Ivan Garcia, 3 June 2017 — In coming days when the administration of the unpredictable Donald Trump, following four months of review, announces its Cuba policy, it could be that Obama’s guidelines are retained save for touch-ups of a few items such as doing business with military enterprises that directly benefit the dictatorship.
Good news for the regime would be that the White House were to maintain the status quo.
To appease the internal dissident movement and a segment of the historic exile community that supported his election bid, Trump will demand respect for human rights, economic liberty and freedom of expression, and blah, blah, blah.
But the Castroite autocracy will counterattack with plausible and powerful arguments.
And it will point a finger at the Trump administration, which accuses his own country’s press of being his worst enemy and which makes multi-million-dollar deals with the Saudi monarchy, a government that violates innumerable human rights and reduces women to mere objects. All of which makes it not the best moral paragon to speak of freedoms.
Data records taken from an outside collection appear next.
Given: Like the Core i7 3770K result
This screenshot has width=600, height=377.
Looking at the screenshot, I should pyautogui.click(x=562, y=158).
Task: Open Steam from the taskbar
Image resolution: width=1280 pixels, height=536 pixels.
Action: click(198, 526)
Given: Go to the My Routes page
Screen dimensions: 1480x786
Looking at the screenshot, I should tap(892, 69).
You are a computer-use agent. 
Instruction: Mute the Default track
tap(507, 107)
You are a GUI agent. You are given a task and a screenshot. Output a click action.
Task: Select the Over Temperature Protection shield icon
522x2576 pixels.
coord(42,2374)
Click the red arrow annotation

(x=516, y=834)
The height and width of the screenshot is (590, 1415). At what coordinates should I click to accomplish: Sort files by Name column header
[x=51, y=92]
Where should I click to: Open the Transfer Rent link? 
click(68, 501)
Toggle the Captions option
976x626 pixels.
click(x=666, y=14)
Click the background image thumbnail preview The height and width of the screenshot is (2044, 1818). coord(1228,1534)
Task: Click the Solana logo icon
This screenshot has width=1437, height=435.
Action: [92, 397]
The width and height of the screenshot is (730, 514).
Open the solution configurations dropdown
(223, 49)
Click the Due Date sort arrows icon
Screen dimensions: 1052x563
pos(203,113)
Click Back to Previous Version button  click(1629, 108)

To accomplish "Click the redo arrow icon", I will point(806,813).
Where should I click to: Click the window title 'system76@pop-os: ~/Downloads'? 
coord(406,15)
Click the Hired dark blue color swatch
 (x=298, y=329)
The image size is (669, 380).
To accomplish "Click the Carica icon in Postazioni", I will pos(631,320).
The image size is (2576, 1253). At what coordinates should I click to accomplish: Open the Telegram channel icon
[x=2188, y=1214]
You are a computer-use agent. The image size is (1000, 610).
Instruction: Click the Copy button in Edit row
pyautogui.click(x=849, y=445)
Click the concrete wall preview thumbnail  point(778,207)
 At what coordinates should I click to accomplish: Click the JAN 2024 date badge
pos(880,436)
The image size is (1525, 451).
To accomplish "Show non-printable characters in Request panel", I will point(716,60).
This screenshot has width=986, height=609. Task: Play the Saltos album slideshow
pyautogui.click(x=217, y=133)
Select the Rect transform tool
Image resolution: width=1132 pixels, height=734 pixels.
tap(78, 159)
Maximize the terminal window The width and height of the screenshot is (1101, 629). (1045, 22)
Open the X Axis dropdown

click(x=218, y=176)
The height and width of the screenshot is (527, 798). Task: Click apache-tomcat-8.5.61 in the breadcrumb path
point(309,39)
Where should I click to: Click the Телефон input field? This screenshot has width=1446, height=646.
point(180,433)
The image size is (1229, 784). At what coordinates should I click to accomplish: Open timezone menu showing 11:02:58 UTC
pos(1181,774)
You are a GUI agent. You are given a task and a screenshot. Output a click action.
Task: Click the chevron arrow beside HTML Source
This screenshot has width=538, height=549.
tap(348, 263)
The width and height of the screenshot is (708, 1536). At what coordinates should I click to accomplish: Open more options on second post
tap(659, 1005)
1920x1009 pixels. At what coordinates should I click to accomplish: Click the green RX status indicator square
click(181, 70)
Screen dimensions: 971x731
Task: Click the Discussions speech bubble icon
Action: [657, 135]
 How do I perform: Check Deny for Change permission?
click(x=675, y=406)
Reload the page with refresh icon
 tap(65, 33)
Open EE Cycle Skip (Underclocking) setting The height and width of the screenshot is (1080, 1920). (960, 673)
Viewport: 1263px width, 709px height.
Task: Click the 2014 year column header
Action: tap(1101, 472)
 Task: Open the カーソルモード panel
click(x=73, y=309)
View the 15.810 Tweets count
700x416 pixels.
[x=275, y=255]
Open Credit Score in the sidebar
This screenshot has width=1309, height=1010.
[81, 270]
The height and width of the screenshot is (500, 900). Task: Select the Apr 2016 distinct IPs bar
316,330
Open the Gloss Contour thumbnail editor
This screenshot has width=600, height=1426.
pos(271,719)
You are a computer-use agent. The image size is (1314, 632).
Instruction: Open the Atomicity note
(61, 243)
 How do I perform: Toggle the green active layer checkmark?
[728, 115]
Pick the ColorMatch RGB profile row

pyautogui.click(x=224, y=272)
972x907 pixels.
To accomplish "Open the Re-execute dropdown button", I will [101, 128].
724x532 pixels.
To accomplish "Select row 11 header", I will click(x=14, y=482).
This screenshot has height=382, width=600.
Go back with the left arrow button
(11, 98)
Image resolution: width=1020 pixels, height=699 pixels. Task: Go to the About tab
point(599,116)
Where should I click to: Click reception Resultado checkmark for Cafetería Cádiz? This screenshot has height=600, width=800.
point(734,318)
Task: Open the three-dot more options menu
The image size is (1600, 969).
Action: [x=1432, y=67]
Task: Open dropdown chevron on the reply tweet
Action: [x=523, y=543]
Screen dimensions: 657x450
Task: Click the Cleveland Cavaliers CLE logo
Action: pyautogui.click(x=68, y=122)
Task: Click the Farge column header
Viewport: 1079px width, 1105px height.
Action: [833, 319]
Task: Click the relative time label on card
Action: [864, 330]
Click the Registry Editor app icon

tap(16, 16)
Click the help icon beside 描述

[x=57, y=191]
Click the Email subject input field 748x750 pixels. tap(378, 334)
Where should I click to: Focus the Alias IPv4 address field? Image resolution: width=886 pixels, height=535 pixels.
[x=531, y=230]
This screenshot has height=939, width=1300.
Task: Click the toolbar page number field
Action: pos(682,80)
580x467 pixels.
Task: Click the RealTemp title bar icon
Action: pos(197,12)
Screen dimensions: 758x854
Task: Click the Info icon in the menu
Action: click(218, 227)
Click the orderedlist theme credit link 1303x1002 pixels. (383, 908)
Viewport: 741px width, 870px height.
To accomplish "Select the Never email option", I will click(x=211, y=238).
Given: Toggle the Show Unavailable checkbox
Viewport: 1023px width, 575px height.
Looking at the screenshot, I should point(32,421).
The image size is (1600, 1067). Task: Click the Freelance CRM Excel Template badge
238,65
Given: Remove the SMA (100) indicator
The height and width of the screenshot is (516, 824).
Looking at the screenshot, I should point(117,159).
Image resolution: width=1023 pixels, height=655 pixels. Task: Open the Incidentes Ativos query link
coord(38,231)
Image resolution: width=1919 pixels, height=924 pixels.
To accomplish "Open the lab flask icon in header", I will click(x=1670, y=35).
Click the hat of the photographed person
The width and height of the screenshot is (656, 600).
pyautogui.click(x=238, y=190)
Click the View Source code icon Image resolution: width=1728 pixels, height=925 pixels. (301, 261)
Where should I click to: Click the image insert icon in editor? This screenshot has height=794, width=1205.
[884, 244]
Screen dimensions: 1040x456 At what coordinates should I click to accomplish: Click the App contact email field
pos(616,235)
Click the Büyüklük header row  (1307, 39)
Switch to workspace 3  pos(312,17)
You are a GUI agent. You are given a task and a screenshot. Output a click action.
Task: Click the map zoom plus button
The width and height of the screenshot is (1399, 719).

During the Obama era–my god, how the regime misses him–Castroism did not allow small private businesses to access credit nor import products from the US.
The Cuban government’s strategy is simple. They want to do business with the powerful Norte, all comers, but with state–or military–run concerns as the sole partners.
If Trump maintains the scenario unfolded by Obama, i.e., academic, cultural, business and political exchanges between both nations, Raúl Castro will probably make his move and grant greater autonomy to small private businesses on the Island so as to placate the New York real estate mogul.
Not a few small private entrepreneurs, perhaps the most successful ones, are children or relatives of the olive-green caste, and they head up successful enterprises such as the Star Bien paladar (private restaurant), or the Fantasy discotheque.
If the panorama does not change, the regime will continue its diplomatic and academic offensive, utilizing its agents of influence in the US to continue efforts to bring down the embargo, or at least weaken it until it becomes a useless shell.
For the olive green autocracy, the plan to counteract that “damn obsession of US elites with democracy and liberties” involves conducting sterile negotiations that only buy time.
The Palace of the Revolution wants to change, but only in the style of China or Vietnam. It does not understand how those two communist countries can partner with the US while Cuba cannot. Castroite strategy is headed in that direction.
There are two subliminal messages coming from the military junta that governs the Island.
First: With an authoritarian government of social control in place, political stability is assured and there is no risk of a migratory avalanche or of the Island becoming a base of operations for Mexican drug cartels.
Second: Were there to be a change that provoked the people to take to the streets, the Island could become a failed state.
Trump, who is not known for his democratic qualities and has the discernment of an adolescent, could take the bait and do an about-face. “After all,” he might think, “if we’re partners with the monarchies in the Gulf, we continue to buy oil from the detestable Maduro government, and I want to make a deal with Putin, what difference if I play a little tongue hockey with Raúl Castro or his successor?”
But Trump is an uncontrollable reptile. And Cuba is not a center of world power, and it has a small market and laughable consumer power. Thus it could be that Trump will play the moralist and make demands that not even he himself lives up to, just to satisfy the Cuban-American political bloc in Miami.
Whatever happens, Trump has begun shooting tracer bullets. His announcement of a drastic $20 million cut in funding for dissident projects favors the Havana regime.
It is likely that this was not Trump’s intention. But remember that he is not a Franklin Delano Roosevelt. He is a man in his third age with the mind of a primary school student.
With all that the Island autocracy is going through–reductions in petroleum from Venezuela and a crisis that could annihilate Venezuelan President Nicolás Maduro, leaving Cuba bereft of an important economic support; Russia supplied a shipment of fuel but is asking where will the money come from next time; and a Raúl Castro who is supposedly destined to surrender power–for the military mandarins the scene that is coming into view at the moment is the worst possible.
Don’t worry about the repression. Hard-core dissidents will never want for punches and slaps. But in a country at its breaking point, any spark can give rise to a conflagration of incalculable proportions.
Right now, the average salary in Cuba is 27 dollars per month, but to live decently requires 15 times that amount. And Havana, the capital of the Republic, has gone for a week without water.
Food prices are through the roof. Public transit has gone from bad to worse. And, as if we were living in Zurich, Samsung has opened on the west side of the city a store (more like a museum) where a 4K Smart TV goes for $4,000, and a Samsung 7 Edge costs $1,300, double its price in New York.
Havanans, mouths agape, go to gaze and take selfies with their cheap mobiles. This is the snapshot of Cuba. A mirage. And all during a stagnant economic crisis dating back 27 years which few venture to guess when it will end.
While we thought we were in bad shape, the reality is that we could be worse off. And nobody knows when we will hit bottom.
Photo: In the entryway of the Plaza Hotel, in the heart of the capital, a beggar uses a nylon bag containing her belongings as a “pillow.” To the side is an empty cigar box collecting coins from passersby. This image is part of The Black Beggars of Havana, a photo essay by Juan Antonio Madrazo published in Cubanet.